╭──

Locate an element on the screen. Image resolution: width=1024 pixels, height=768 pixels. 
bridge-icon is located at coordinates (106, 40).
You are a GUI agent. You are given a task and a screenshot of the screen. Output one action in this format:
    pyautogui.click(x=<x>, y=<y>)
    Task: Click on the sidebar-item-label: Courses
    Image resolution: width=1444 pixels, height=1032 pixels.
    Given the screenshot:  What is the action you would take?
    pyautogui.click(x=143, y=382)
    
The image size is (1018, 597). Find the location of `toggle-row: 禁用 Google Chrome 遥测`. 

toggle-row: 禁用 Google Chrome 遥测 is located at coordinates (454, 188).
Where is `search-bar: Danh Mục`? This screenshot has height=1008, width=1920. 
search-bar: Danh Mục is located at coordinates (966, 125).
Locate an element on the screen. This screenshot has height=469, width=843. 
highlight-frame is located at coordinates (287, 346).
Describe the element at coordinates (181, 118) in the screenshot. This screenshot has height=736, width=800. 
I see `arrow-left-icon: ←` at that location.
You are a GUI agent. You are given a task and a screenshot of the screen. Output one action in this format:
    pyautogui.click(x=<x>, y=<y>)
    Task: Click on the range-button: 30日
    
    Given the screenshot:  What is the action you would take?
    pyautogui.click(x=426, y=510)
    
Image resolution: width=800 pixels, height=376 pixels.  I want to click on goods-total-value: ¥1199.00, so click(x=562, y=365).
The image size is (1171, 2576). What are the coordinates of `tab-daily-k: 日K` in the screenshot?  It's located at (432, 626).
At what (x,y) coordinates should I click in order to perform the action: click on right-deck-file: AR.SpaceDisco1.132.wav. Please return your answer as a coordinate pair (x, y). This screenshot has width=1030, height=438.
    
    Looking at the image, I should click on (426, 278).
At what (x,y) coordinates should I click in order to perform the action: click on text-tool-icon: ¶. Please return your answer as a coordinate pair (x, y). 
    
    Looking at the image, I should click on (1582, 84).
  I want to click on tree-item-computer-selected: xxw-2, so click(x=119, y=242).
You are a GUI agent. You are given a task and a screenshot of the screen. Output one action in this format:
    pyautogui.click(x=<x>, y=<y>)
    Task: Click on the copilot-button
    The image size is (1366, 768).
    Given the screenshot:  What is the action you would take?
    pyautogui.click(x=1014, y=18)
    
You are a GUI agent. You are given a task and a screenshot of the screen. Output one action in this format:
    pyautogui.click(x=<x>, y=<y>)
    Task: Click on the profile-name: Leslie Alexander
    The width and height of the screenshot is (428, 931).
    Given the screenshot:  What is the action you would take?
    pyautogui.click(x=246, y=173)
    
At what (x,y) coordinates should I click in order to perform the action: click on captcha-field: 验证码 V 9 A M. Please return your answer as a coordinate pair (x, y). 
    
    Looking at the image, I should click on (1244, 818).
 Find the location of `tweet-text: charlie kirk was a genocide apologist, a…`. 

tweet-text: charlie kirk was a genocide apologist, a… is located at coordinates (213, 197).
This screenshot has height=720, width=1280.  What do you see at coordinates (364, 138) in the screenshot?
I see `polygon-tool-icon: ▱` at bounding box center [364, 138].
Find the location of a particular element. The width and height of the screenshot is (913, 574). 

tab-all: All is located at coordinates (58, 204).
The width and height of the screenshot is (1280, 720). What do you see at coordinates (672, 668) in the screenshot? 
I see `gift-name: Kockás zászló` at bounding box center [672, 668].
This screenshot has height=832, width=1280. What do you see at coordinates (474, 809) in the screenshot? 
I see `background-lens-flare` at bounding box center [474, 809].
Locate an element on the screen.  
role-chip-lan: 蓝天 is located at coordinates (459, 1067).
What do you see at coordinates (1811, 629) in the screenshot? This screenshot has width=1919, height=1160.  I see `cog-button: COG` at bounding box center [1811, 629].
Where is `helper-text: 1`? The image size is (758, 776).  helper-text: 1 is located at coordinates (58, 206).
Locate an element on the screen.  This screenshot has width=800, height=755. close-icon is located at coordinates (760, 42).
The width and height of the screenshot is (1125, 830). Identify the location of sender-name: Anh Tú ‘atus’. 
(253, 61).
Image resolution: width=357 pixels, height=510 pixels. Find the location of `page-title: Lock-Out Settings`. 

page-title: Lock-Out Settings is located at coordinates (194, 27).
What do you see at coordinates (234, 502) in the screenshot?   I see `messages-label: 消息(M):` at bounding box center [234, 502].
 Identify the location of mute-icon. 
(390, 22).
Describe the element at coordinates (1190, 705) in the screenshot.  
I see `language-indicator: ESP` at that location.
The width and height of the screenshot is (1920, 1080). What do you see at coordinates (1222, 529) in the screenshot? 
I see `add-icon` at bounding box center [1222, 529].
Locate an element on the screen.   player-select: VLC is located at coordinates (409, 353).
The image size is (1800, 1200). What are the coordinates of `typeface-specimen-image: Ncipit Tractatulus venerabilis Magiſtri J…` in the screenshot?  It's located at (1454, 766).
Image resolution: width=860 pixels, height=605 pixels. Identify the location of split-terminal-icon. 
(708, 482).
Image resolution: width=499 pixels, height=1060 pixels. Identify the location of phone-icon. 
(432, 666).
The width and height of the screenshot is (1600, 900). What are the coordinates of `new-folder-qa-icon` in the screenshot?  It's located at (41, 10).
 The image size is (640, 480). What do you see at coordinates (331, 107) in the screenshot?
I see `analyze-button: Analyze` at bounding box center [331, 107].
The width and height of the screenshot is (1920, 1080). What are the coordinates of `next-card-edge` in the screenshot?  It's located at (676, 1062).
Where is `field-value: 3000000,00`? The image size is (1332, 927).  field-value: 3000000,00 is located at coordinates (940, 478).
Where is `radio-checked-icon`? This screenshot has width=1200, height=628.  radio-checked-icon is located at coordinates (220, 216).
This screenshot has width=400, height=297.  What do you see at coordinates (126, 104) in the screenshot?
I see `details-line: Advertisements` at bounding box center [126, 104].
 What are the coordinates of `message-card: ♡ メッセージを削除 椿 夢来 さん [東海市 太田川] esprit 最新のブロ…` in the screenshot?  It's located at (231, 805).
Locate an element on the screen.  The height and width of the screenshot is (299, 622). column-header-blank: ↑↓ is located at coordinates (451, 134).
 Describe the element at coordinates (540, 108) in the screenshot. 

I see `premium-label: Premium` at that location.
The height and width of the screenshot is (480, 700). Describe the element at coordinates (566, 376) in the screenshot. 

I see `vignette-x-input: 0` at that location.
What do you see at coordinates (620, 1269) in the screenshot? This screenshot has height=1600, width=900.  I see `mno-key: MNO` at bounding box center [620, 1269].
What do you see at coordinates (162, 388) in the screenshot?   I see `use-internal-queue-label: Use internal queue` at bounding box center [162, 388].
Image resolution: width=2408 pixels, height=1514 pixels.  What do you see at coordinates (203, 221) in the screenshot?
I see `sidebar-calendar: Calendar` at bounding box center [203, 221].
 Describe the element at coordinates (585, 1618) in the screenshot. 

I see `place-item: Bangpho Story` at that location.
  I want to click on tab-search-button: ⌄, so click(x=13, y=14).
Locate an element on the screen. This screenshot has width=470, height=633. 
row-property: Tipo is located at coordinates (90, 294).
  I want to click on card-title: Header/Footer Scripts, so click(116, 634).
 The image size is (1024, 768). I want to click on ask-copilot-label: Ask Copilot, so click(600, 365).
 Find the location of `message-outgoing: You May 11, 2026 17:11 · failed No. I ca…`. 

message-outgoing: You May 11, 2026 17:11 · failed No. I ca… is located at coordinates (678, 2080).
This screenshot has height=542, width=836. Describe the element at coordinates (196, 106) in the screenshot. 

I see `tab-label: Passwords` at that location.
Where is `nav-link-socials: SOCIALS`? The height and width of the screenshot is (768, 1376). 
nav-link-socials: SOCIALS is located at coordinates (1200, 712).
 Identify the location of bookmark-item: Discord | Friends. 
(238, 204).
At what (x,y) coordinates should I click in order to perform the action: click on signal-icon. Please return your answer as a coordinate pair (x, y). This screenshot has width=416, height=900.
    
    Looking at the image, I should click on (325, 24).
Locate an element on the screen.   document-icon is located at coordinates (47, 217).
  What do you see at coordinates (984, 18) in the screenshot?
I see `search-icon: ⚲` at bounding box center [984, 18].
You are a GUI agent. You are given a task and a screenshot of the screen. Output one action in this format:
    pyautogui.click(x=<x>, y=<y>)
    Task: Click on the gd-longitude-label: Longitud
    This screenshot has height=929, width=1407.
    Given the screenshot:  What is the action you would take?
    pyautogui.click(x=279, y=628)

╰──

Quote verbatim the lines of the listing from the one containing "has width=416, height=900." through the final line, with both ends included.

## [SOLUTION]
At what (x,y) coordinates should I click in order to perform the action: click on signal-icon. Please return your answer as a coordinate pair (x, y). This screenshot has width=416, height=900.
    
    Looking at the image, I should click on (325, 24).
Locate an element on the screen.   document-icon is located at coordinates (47, 217).
  What do you see at coordinates (984, 18) in the screenshot?
I see `search-icon: ⚲` at bounding box center [984, 18].
You are a GUI agent. You are given a task and a screenshot of the screen. Output one action in this format:
    pyautogui.click(x=<x>, y=<y>)
    Task: Click on the gd-longitude-label: Longitud
    This screenshot has height=929, width=1407.
    Given the screenshot:  What is the action you would take?
    pyautogui.click(x=279, y=628)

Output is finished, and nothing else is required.